-- DO THIS --
Count the lines below that contain the string "column", treating uppercase and lowercase as different, and reply with only that number.

-- EXERCISE MATERIALS --
---

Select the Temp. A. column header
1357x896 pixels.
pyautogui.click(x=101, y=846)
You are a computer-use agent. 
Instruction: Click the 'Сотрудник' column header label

---

-- RIGHT ANSWER --
2